> [Things to do]:
(A) In the Rachel McLish biography that comes before the listing, check whether each statement agrees with the text: (i) McLish earned her Pan American University degree in 1978; (ii) she founded the Sport Palace Association in McAllen; (iii) her two additional facilities opened in 1980. Answer yes or no for each and quote the deciding words.
(B) Resume the Rachel McLish biography, which comes before the listing, starting after its last sentence.

> [Selection]:

== == ==

Rachel Livia Elizondo McLish (born 21 June 1955) is an American female bodybuilding champion, actress, and author.

Early life and education
McLish was born as Raquel Livia Elizondo in 1955 in Harlingen, Texas, the second-youngest daughter born. Her father Rafael was of Mexican ancestry and her mother is named Raquel Elizondo. She attended the Harlingen High School, where she was a cheerleader and twice-named Cardinal’s Football Sweetheart. She graduated from high school in 1973. In 1978, she graduated from the Pan American University with a degree in physiology and health and nutrition.

Bodybuilding career

Amateur
While attending college, McLish worked at a health club in McAllen, Texas. When she graduated from college, she and the health club manager formed a partnership and founded the Sport Palace Association in Harlingen. With the success of the Sport Palace Association, she opened two more facilities in Corpus Christi and Brownsville in 1980. She was inspired to compete in bodybuilding thanks to Lisa Lyon and the club manager, Javier Gutierrez, who would show her magazines of female bodybuilders and encourage her to compete. She decided to compete because the opening of her new health club would coincide with a women's bodybuilding contest and bodybuilding would give her a platform to promote fitness to women.

== == ==

> [Data supplied]:
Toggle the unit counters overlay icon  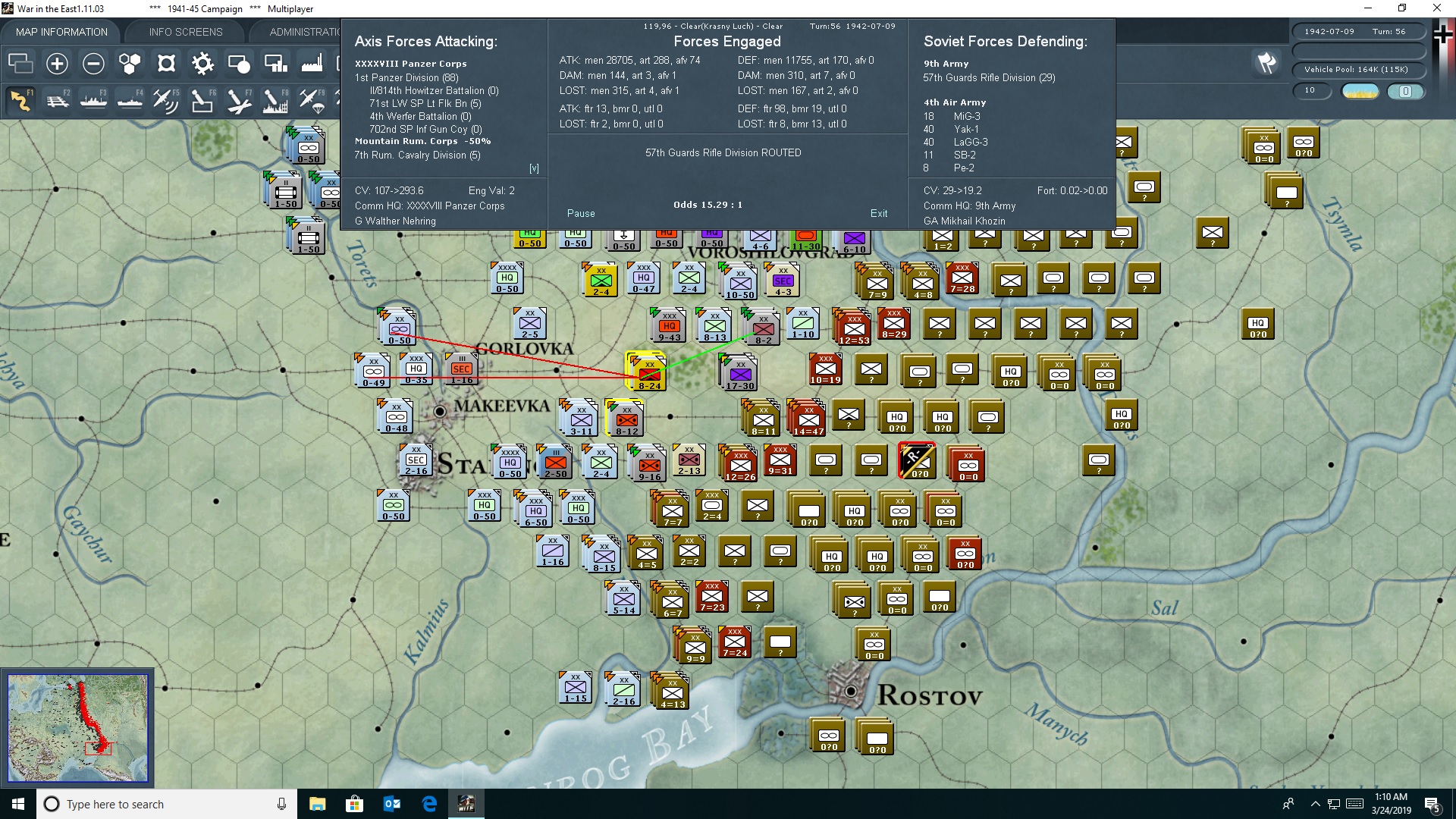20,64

== == ==

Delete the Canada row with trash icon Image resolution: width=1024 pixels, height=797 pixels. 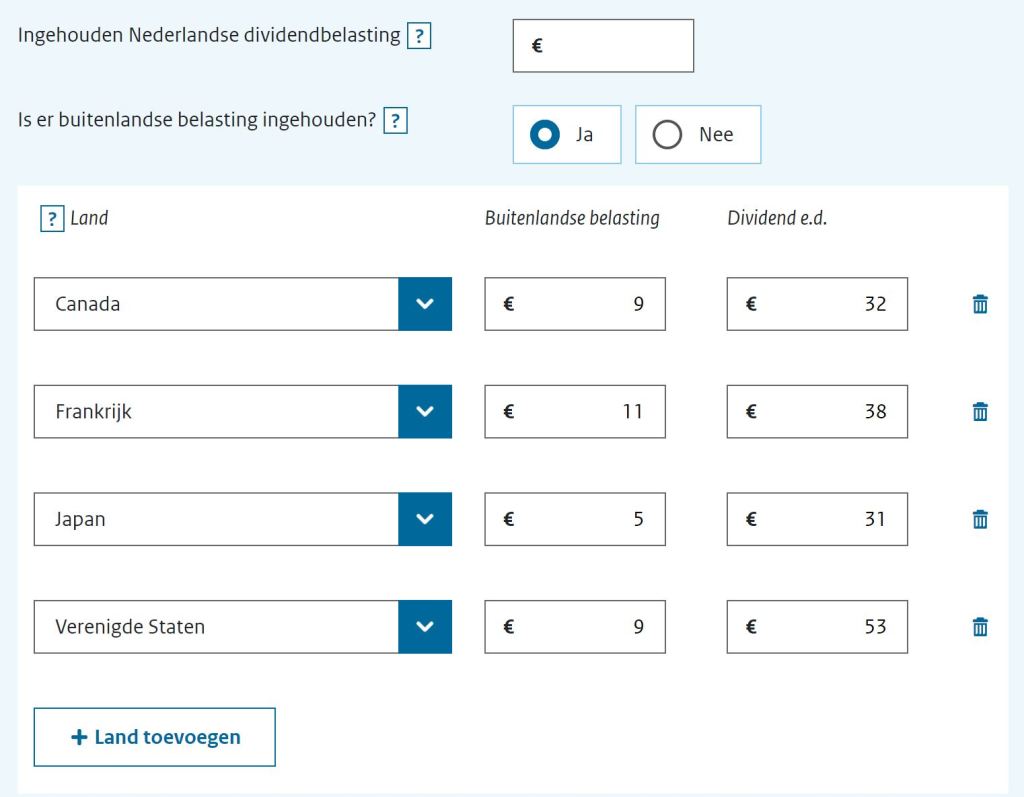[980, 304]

== == ==

> [Task-by-task results]:
(A)
(i) Yes: "In 1978, she graduated from the Pan American University with a degree in physiology and health and nutrition."
(ii) No: "founded the Sport Palace Association in Harlingen."
(iii) Yes: "she opened two more facilities in Corpus Christi and Brownsville in 1980."

(B)
Professional
McLish merits special historical significance in the sport of women’s bodybuilding. In 1980, she won the inaugural United States Championships, as well as beating Auby Paulick to win that year’s first-ever IFBB Ms. Olympia contest. After her 1980 Olympia win, no woman appeared on more magazine covers for the next five years. She got sponsored by Dynamics Health Equipment Manufacturing Corporation. These breakthrough victories, together with her visual appeal, brought women’s bodybuilding a further rush of media attention, which had been jump-started into action by Lisa Lyon.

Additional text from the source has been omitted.